At the same time, connect with the team to review how acquiring customers is part of their existing workflows and to identify gaps. Use resources like Trailhead to help them develop their sales and marketing skills to convert more prospects. Ask about what other resources could help, and act upon what you hear.

2. Use those tools to their full potential

Some teams may think using a CRM requires a lot of manual effort. You may need to show them how CRM automation can streamline their workflows and accelerate customer acquisition tasks.

The best CRMs are infused with artificial intelligence (AI) capabilities that deepen their understanding of customer needs and predict what kind of experiences will turn prospects into buyers.
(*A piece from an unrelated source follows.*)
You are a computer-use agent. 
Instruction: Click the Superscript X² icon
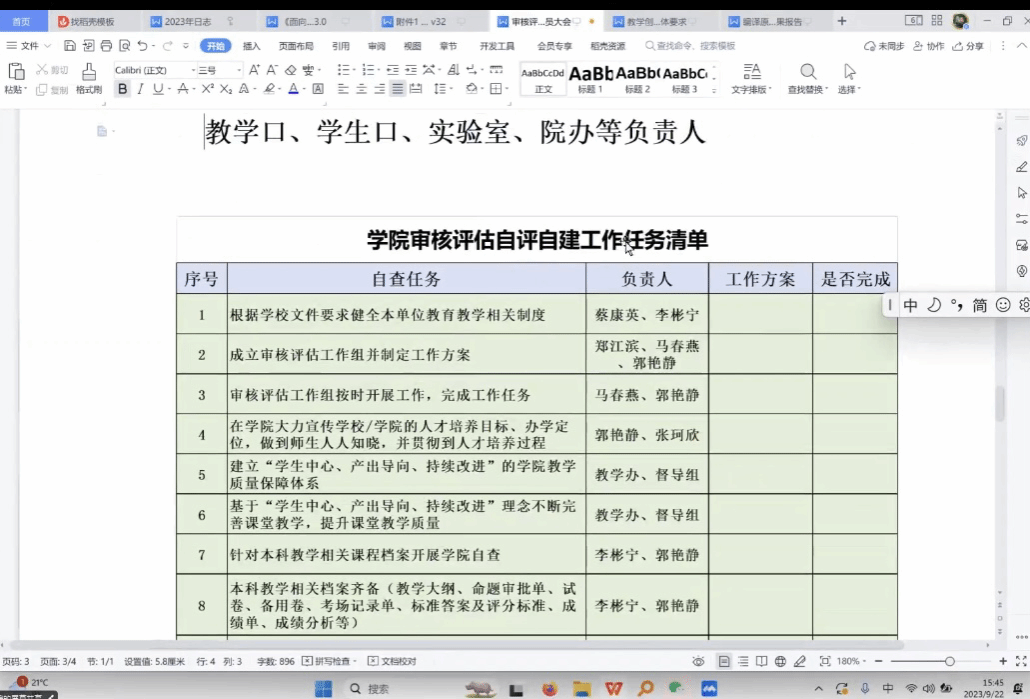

With unified customer profiles, you can personalize sales and marketing efforts and scale your efforts across multiple channels at once.

3. Close the digital empathy gap

When you’re trying to acquire a customer in person, you can sometimes gauge by their eyes or facial expressions how they feel about a sales pitch. That type of insight gets lost on digital channels, but it’s just as important to listen and demonstrate you understand what customers feel at every stage of the purchase cycle.

Avoid the digital empathy gap by using technology to send alerts and notifications based on particular behaviours.

Are people dropping off the line if left on hold too long? Send text messages or emails that allow them to connect more readily. When responding on social media, use sentiment analysis to determine customers’ feelings, and craft responses that acknowledge when they’re hurt, frustrated, or confused.

4. Determine how you will measure customer acquisition

The number of customers you’re serving is always changing, and the effectiveness of your acquisition strategy can get lost unless you apply the proper metrics.

CAC is obviously core here, but many businesses also track the click-through rate when marketing across digital channels to see how many visitors become buyers. Order frequency can help show customer LTV, and average order size can provide depth to your CAC calculations. Shopping cart abandonment rates and other conversion metrics illustrate whether your customer acquisition approach works or needs tweaking.

5. Co-market with other like-minded brands

You don’t have to acquire customers solely on your own. Look within your ecosystem for businesses that sell accessories or items that complement your products, and consider a joint marketing campaign. You could hold an event with firms that operate within your industry but aren’t direct competitors.

Some companies work with resellers who can do some of the heavy lifting in customer acquisition. If you’re not producing your products, talk to the original manufacturer about a potential partnership to drive mutual success. 

6. Keep relationships going 

Just because you acquire a customer doesn’t mean they’ll be your customer over the long haul. 

Follow up on sales with an e-mail or text message to gauge satisfaction with purchases, answer outstanding questions, or provide resources to help them make the most of what they bought.

Customers want to feel welcomed into a relationship where they are valued and supported beyond the moment they part with their money.

Take a Holistic Approach to Customer Acquisition

Some channels bring in more customers than others, but none should be ignored. The process of researching purchases and buying patterns changes over time. Think about how many people buy directly through online marketplaces and social media platforms compared to even a few years ago.

Besides being more intentional about customer acquisition, document your strategy and teach it to new hires. Offer a refresher session to longtime team members and seek their input on what’s working and what’s not.

Most importantly, lean on your CRM and other technologies to analyze and report on the results of your customer acquisition efforts. You’ll save time, boost employee morale, and attract more ideal customers to further business growth.